_Direction 1_.
Do these statements agree with the forum thread about the Golfo di Trieste sinking? Answer yes or no for each, and quote the deciding words from the thread. (a) The Golfo di Trieste was carrying pig iron from Spain to Japan. (b) The rescued crew were landed in Hong Kong. (c) Pat Lyons worked at Dublin Port Authority until 2005.
_Direction 2_.
How would you say this sentence from the forum thread about the Golfo di Trieste sinking in Spanish: "She ran into a typhoon in the South China seas and the crew took to two lifeboats."
_Direction 3_.
Can you reproduce the part of the forum thread about the Golfo di Trieste sinking that starts with "Hi Bill, I will" and goes on through "Lyons. (paddy then)"?

_Excerpt provided_.

# Golfo di Trieste



## William Clark8 (Feb 15, 2013)

Does anyone out there know anything of sinking
of this vessel on 14th. Dec. 1964


----------



## pat lyons (May 24, 2010)

*Sinking of Golfo Di Trieste*



William Clark8 said:


> Does anyone out there know anything of sinking
> of this vessel on 14th. Dec. 1964


This vessel was on passage from Spain to Japan with a cargo of pig iron. She ran into a typhoon in the South China seas and the crew took to two lifeboats. I was on the Esso York on passage from Japan to the Gulf and we answered her Mayday and rescued the crew. After she sunk we landed the crew in Singapore. The crew were all Italians from Reggio Calabria and the Mayor sent his thanks to us for looking after his citizens. Pat Lyons.


----------



## William Clark8 (Feb 15, 2013)

*Pat Lyons*

Hi there Pat, my name is Bill Clark and I was a Steward on the 
York at the time. That was a fair old storm and the Crew were glad to get on board. It took the ship a while to go under but when she did go 
it was fast and I think we all got the same Photo, the back end disappearing below the waves, quite scarey when you think of how
it could have turned out. On Feb. 65 we went to try and help the
Lincoln who was stuck on a rock in Gulf but to no avail but got a few
hours o/time for the work we put in.
The York was a great ship and a great Crew and we had some great times in our runs ashore. Aden and Bombay were definately Eye-openers. Japan MAGIC. I have often wandered how everyone got on after paying off in Hamburg. Hard to believe its been Fifty years. 
Hope this finds you in good health. (==D) Bill


----------



## pat lyons (May 24, 2010)

*Golfo Di Trieste.*



William Clark8 said:


> Hi there Pat, my name is Bill Clark and I was a Steward on the
> York at the time. That was a fair old storm and the Crew were glad to get on board. It took the ship a while to go under but when she did go
> it was fast and I think we all got the same Photo, the back end disappearing below the waves, quite scarey when you think of how
> it could have turned out. On Feb. 65 we went to try and help the
> ...


Hi Bill, I will always remember the noise of her going down. We were all on the poop at "smoko" when she went under. I got seven photos of her going down. I still laugh at the fiasco with the two lifeboats when the motorised one came straight to us and left the poor guys under oars to make their own way. Do you remember the poor old engineer who could not climb the cargo net, we had to put a gantline round him and haul him up. Bill were you in the mess room or the officers messroom? I still keep in touch with Dave Brooke. I came ashore in 66, never went back after the strike. I joined Dublin Port Authority and was there until 2005. Regards Pat Lyons. (paddy then)

_Information provided_.
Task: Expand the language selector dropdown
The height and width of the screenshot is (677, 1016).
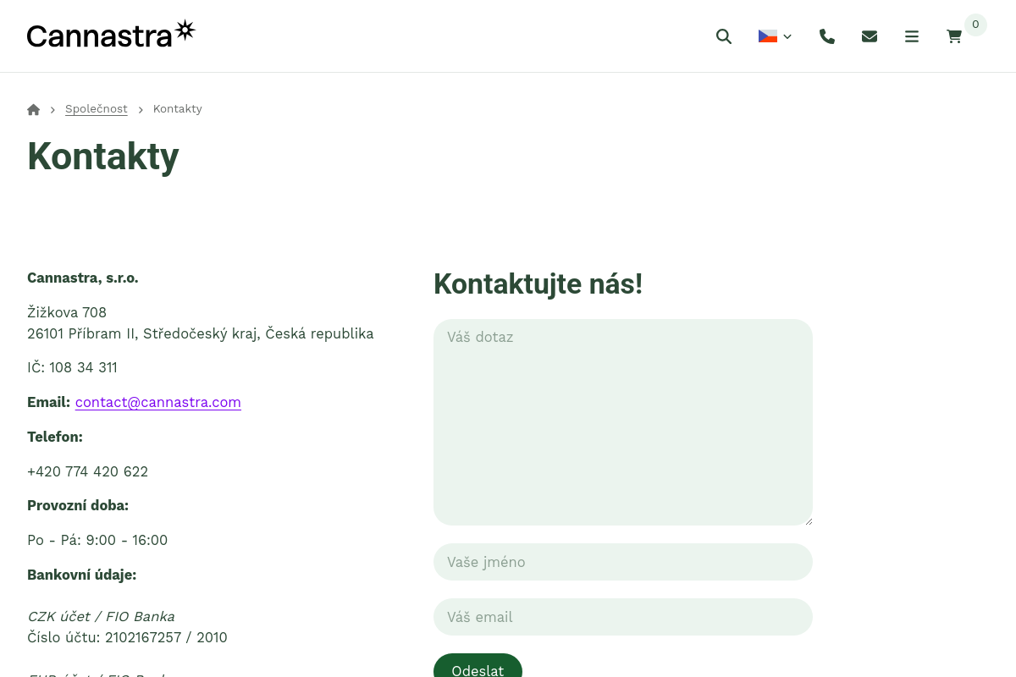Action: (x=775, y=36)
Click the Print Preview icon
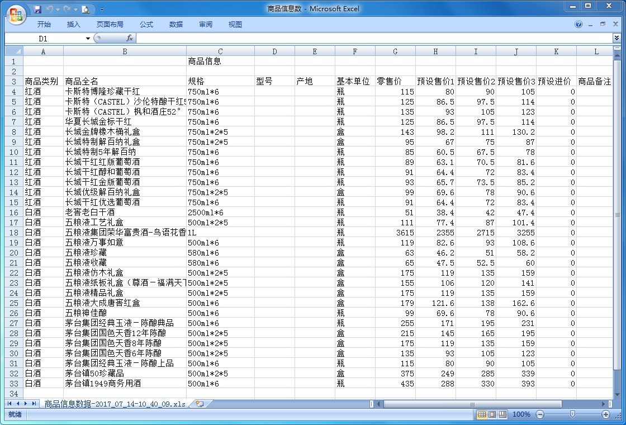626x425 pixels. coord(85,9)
--
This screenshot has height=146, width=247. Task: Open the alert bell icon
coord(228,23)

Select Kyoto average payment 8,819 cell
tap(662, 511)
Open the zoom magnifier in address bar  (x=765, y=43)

_Final result 1_.
(a) Yes: "This vessel was on passage from Spain to Japan with a cargo of pig iron."
(b) No: "After she sunk we landed the crew in Singapore."
(c) Yes: "I joined Dublin Port Authority and was there until 2005."

_Final result 2_.
Se topó con un tifón en los mares del sur de China y la tripulación se refugió en dos botes salvavidas.

_Final result 3_.
Hi Bill, I will always remember the noise of her going down. We were all on the poop at "smoko" when she went under. I got seven photos of her going down. I still laugh at the fiasco with the two lifeboats when the motorised one came straight to us and left the poor guys under oars to make their own way. Do you remember the poor old engineer who could not climb the cargo net, we had to put a gantline round him and haul him up. Bill were you in the mess room or the officers messroom? I still keep in touch with Dave Brooke. I came ashore in 66, never went back after the strike. I joined Dublin Port Authority and was there until 2005. Regards Pat Lyons. (paddy then)